The chapter on prudence is extremely pertinent to legal practice because decision making is the fruit of prudence. It indicates knowledge of the moral law and application of it. For Aquinas it is the principal of all the virtues because discernment belongs essentially to reason.

Human law by encouraging virtue orders individuals to the common good, even though not every act of virtue is required by law. Human Law, says Aquinas should concentrate on those activities which provide security and tranquillity. Human laws are not a remedy for all human error and an attempt to make them so is unrealistic and likely to be tyrannical.

"Now human law is framed for the multitude of human beings, the majority of whom are not perfect in virtue. Therefore Human laws do not forbid all vices from which the virtuous abstain, but only the more grievous vices, from which it is possible for the majority to abstain; and chiefly those that are injurious to others, without the prohibition of which human society could not be maintained. Thus human law prohibits murder, theft and the like". Q.96 A.2c

Nemeth turns quickly from these general principles to discuss the common good in judicial process. He draws a compelling picture of the effect of the doctrine of precedent on the actions of judges who lose sight of the common good. Judicial rulings leap quickly into the world at large. " When abortion is legalised for the individual Roe it is not long before the roes multiply, and even shorter still before a negative culture of death becomes an easier pill to swallow. Euthanasia evolves into a mainstream practice so too partial-birth abortion practice, suicide and other activities historically shown to undermine the collective enterprise". It is sobering to think we might find ourselves in such a position of influence.

Law,Justice and Judgement

In a chapter on "law justice and judgement" Nemeth draws out a basic insight of Aquinas - that right judgement is an act of reason, not of will - in making a decision I do not what I want to do, but what reason dictates. He puts it colourfully "Law and its corresponding judgements live in the land of the intellect, not the land of desire".

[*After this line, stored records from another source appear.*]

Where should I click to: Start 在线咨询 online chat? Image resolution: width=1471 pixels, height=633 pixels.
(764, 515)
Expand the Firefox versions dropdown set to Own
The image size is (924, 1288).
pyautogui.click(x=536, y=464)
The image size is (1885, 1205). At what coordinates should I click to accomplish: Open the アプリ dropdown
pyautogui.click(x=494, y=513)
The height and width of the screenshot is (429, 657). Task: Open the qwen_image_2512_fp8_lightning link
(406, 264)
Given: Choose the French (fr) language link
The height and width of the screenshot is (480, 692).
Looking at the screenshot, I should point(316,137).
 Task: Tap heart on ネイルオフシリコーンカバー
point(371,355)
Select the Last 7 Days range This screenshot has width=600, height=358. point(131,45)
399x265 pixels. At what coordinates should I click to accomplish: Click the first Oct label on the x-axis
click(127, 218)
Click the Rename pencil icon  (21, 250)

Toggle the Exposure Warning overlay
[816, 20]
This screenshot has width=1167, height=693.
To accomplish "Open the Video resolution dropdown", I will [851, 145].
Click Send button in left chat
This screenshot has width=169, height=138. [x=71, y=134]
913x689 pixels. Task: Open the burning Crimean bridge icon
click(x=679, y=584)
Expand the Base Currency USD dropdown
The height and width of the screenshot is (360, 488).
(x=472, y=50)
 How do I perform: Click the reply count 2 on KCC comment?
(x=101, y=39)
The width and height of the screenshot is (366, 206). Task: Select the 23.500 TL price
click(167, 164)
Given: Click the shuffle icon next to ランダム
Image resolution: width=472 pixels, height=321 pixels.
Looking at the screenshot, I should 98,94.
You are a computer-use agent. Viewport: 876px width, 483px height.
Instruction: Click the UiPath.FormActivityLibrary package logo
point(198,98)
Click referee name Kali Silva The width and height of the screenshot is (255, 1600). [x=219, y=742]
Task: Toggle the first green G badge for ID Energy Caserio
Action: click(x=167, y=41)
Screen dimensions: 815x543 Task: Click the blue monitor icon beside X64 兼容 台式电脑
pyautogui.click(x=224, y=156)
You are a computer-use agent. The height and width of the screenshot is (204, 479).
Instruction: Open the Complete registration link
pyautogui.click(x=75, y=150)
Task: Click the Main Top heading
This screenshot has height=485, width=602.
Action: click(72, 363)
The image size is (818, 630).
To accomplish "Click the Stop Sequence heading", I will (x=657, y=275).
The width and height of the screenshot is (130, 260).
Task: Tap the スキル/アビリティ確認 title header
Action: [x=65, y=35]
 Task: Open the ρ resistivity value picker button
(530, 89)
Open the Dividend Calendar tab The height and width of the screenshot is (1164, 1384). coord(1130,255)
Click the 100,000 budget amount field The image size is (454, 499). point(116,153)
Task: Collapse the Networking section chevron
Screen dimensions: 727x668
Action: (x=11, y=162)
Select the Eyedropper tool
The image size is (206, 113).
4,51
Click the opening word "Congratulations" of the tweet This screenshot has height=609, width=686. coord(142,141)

On judges and the judicial process, Nemeth identifies a number of useful propositions in Aquinas' work. Building on what has already been said about virtue, justice and prudence, Nemeth sums up Aquinas' position as - "the just man or woman will be the just judge". Aquinas refers to the "craft" of judgement, but that is not sufficient. He says "those who stand guilty of grievous sins should not judge those who are guilty of the same or lesser sins".

A judge according to St Thomas, must be a public official , not a private person. It follows from the understanding that the law is not able to eradicate all wrongs (since this is a matter for salvation) that moral judgement be left to ecclesiastical powers.(Q.60 a.b p.132 note 28) and need not be made by the human judge at all.. This of course is true for matters of individual conscience, but we are also required to make moral judgements about what is externally acceptable or not each day in our lives, personal and professional.

Judgement says Aquinas, "should be according to the written law" which makes him a strict constructionist in terms of statutory interpretation., Nemeth concludes. He contrasts this to the development flowing from what he calls "judicial activists" in the USA who he sees as "inventing" rights. While I'm sure there are legitimate arguments against judicial activism, I don't think the case here is complete enough for Aquinas to be enlisted entirely for the conservative side.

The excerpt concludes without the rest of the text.